**WRITTEN REQUEST 1**
Reproduce a passage from the post on the double factorial ratio, starting at the words "Let $n\in \mathbb" and ending after "is not bounded.".
**WRITTEN REQUEST 2**
Carry on the post on the double factorial ratio from its last sentence.

**SELECTED EXCERPT**
====================
Let $n\in \mathbb N$ and $$ x_n = \frac{(2n)!!}{(2n-1)!!} $$ Where: $$ (2n)!! = 2\cdot 4 \cdot 6 \cdot \dots \cdot 2n \\ (2n - 1)!! = 1\cdot 3 \cdot 5 \cdot \dots \cdot (2n-1) $$ Prove $\{x_n\}$ is not bounded.

Intuitively it feels like it is unbounded. Let's consider the following fraction:

$$ x_n = \frac{2\cdot 4 \cdot 6 \cdot \dots \cdot (2n)}{1\cdot 3 \cdot 5 \cdot \dots \cdot (2n-1) } $$

Now if we consequently take a number from nominator and denominator we get:

$$ \frac{2}{1} > 1 \\ \frac{4}{3} > 1 \\ \frac{6}{5} > 1 \\ \dots \\ \frac{2n}{2n-1} > 1 $$

So the fraction is a product of rational numbers each of which is greater than $1$ and the product of rational numbers greater than $1$ is increasing.
====================
**DATA SEGMENT**
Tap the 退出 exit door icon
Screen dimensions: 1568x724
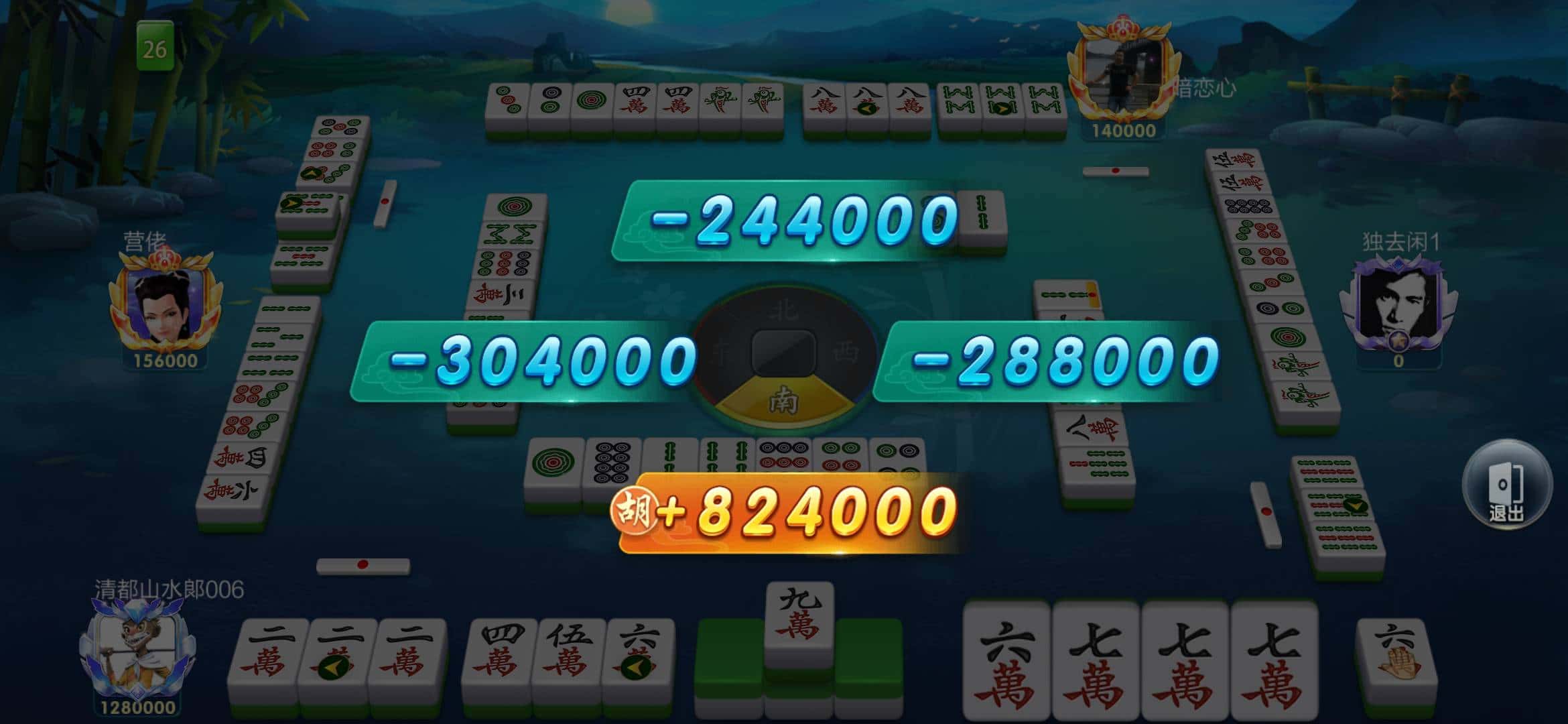click(1508, 487)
====================
**EXPECTED OUTPUT 1**
Let $n\in \mathbb N$ and $$ x_n = \frac{(2n)!!}{(2n-1)!!} $$ Where: $$ (2n)!! = 2\cdot 4 \cdot 6 \cdot \dots \cdot 2n \\ (2n - 1)!! = 1\cdot 3 \cdot 5 \cdot \dots \cdot (2n-1) $$ Prove $\{x_n\}$ is not bounded.

**EXPECTED OUTPUT 2**
I've tried to formalize that by expanding $(2n)!!$ and $(2n-1)!!$:

$$ (2n)!! = (2n)(2n-2)(2n-4)\cdots(4)(2) = 2^kn!\\ (2n-1)!! = (2n-1)(2n-3)\cdots(5)(3)(1) = \\ = \frac{(2n-1)(2n-2)(2n-3)\cdots(5)(4)(3)(2)(1)}{(2n-2)(2n-4)\dots(4)(2)} = \\ \frac{(2n-1)!}{2^{n-1}(n-1)!} $$

So using the above:

$$ x_n = \frac{2^nn!2^{n-1}(n-1)!}{(2n-1)!} = \frac{2^{2n-1}n!(n-1!)}{(2n-1)!} $$

Here is where I got stuck. How do i proceed with the proof using some constant $M$ and some number $N > n$ such that $x_N > M$? Should i introduce some inequality?

I've seen a similar question, but the sequence there is proven to be divergent which i guess is more a calculus concept (yet very similar to (un)boundedness), and i'm in search of a precalculus solution.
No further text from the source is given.